Atopic dermatitis (AD) is a chronic skin condition; patients experience inflammation of the skin and defects in the skin barrier
A dysregulated immune response contributes to the inflammation, with lesions characterised by erythema and itching; in more severe cases, the skin can become thick and leathery, papules can form and the skin might ooze and crust.
One of the most common inflammatory skin diseases, up to one in 10 adults are thought to be affected and about a third of those experience moderate to severe disease.
Historically, treatment relied on topical steroids; but, more recently, drug therapies have been introduced. Abrocitinib, developed by Pfizer, is a selective inhibitor of Janus kinase 1 (JAK1). This is believed to modulate several of the cytokines involved in the pathophysiology of atopic dermatitis, including interleukins 4, 13, 22 and 31, and thymic stromal lymphopoietin.

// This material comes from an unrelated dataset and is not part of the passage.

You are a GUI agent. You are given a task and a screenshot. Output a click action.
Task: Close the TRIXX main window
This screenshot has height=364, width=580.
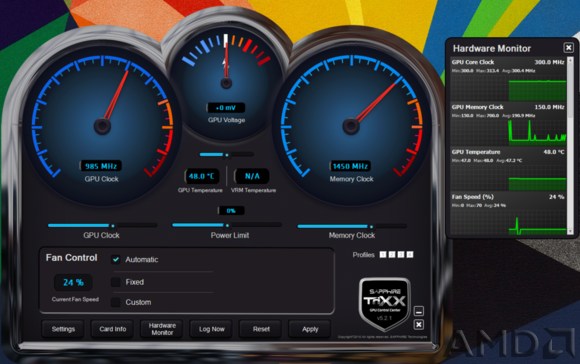click(419, 325)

Several clinical trials have shown its ability to control the symptoms of atopic dermatitis. In a randomised, double-blind, placebo-controlled Phase III trial, patients with moderate to severe AD were given 100 or 200 mg of abrocitinib once a day, a 300 mg subcutaneous injection of dupilimab every 2 weeks or a placebo with background topical therapy.1
After 16 weeks, the respective proportions of subjects achieving patient-oriented eczema measure (Poem) scores of less than 3 was 11.7%, 21.3%, 12.4% and 4.8%. Improvements in night-time itching severity were similar, with the best results achieved with the higher dose of abrocitinib; the results for the lower dose and dupilimab were less good by comparison, as were the placebo scores.
Improvements were also seen in an analysis of three Phase III trial results in adolescent patients.2 Subjects were given 100 or 200 mg of abrocitinib or a placebo, either with or without supplementary topical therapies.
After 12 weeks, more adolescents given the drug at either level had a significant improvement in patient-reported results from baseline across several different measures. This included less sleep loss and improvements in quality of life.
Because symptoms can come and go, treatment flexibility is required and so the maintenance of response to the drug was assessed with continuous treatment, dose reduction or withdrawal, along with the response to returning to treatment after a flare.
Patients with moderate to severe disease who had responded to abrocitinib treatment (200 mg) were given 100 mg, 200 mg or a placebo in a blinded fashion for 40 weeks; those with disease flares were given rescue treatment in the form of 200 mg of abrocitinib plus topical therapy.3 Overall, most who continued with the drug had no disease flares and rescue treatment was effective at recapturing the response for those who did have them.